Coppola's Twixt explores personal tragedy

Though average filmgoers might see Twixt as a quirky and fantastical gothic tale about a washed-up writer, for Francis Ford Coppola, the movie reflects a personal tragedy he's struggled with for more than two decades.
"I believe every film I work on now should be personal, because one of the beauties of the film is you learn so much about the subject you're working on," Coppola told media the day after Twixt premiered at the Toronto International Film Festival.
Whereas his last film, 2009's Tetro, helped him gain perspective on his relationship with his older brother August, Coppola said making Twixt helped him explore his feelings of guilt over the death of his son Gian-Carlo, who was killed in a speed boating accident in 1986.
"I didn't realize it was going to take me to something I haven't ever admitted to myself," Coppola said, fighting to keep his composure.
"Every parent feels that they're responsible for whatever might happen to their kids ... I didn't realize how much I felt personally responsible for what happened those 25 years ago. I should have been there."
In Twixt, which was inspired by a vivid dream Coppola had in Istanbul, Val Kilmer stars as a Hal Baltimore, a bargain basement horror/thriller novelist struggling with writer's block and a drinking problem after his daughter's accidental death. While making a stop on a book-signing tour, the writer becomes embroiled in a murder mystery in the comically bizarre town of Swann Valley.
The film veers between whimsical and darker scenes, weaves in and out of stylized dream sequences — guided by a ghostly girl and Edgar Allan Poe — and also dips into 3D in several instances.
"It was just exciting and fun. There’s so many great elements in it," Kilmer said of his experience making the film. "Like the film, you’re not sure what genre you're in sometimes, and whether it’s real or if it is a dream."
Coppola described Sunday's packed TIFF premiere of Twixt at the approximately 1,500-seat Princess Of Wales theatre as gratifying, because the audience was "so alive and so receptive." To his recollection, he'd "never had such a wonderful and positive screening of a movie," he added.
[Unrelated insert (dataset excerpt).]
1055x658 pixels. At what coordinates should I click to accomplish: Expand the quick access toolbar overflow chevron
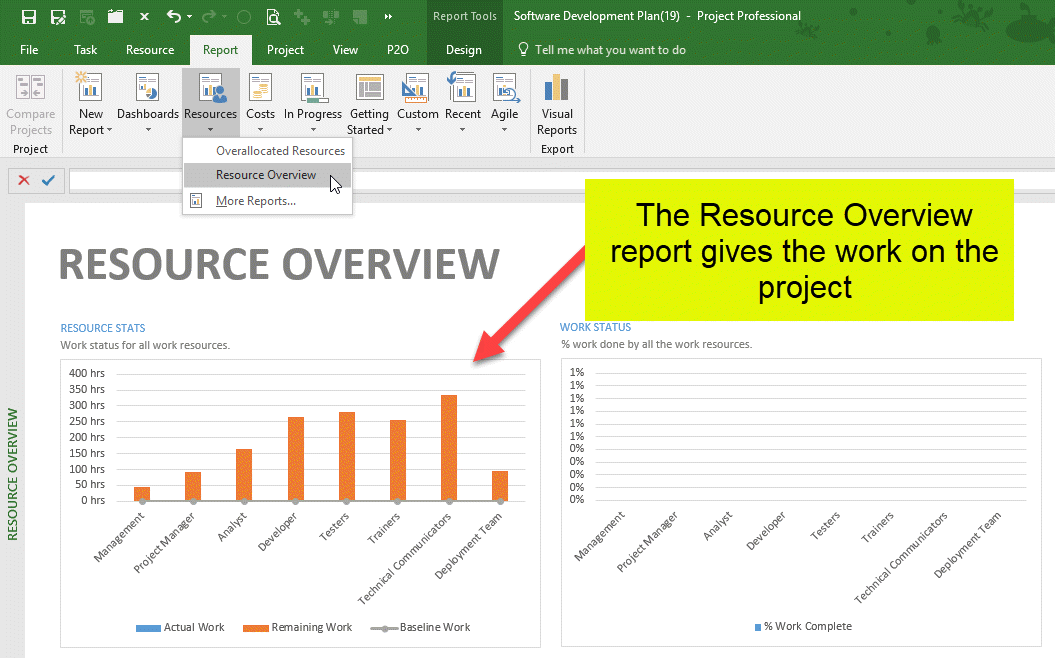tap(388, 16)
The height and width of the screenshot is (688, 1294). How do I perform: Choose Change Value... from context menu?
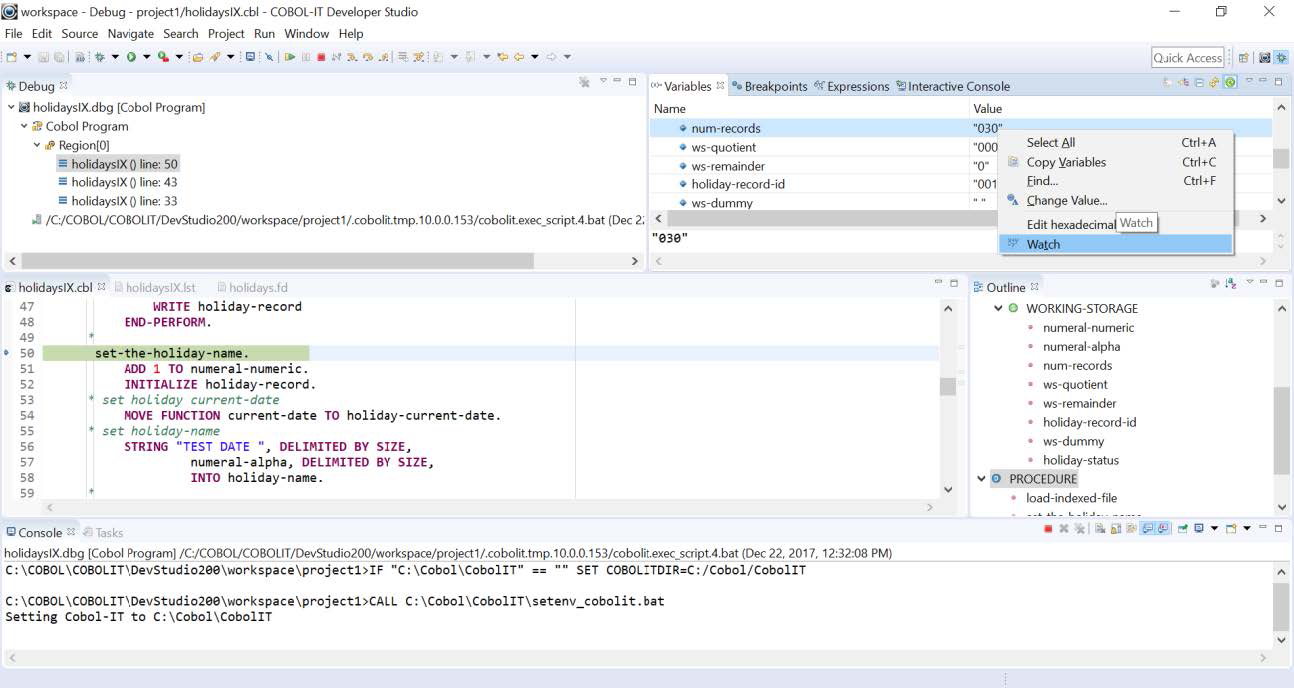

That said, Coppola isn't as concerned about its reception from critics, noting that his films have always garnered bad reviews at first — even ones now considered classics like Apocalypse Now, which upon its release one reviewer described as the biggest disaster Hollywood has ever encountered in 50 years.
"One of the most frequent things I hear is that, 'Well, the films you’re making now are not as good as the films you made 30 years ago.' My answer is the truth: 30 years ago, those films you think were so good were not received well," he said, referring to the Godfather films, as well as his Palme d'Or winners The Conversation and Apocalypse Now.
"If you're doing things a little differently than others are doing, you’re going to stick out and you're going to be slapped on the wrist. Thirty years later, they'll give you a lifetime achievement award for what you got fired for," he said.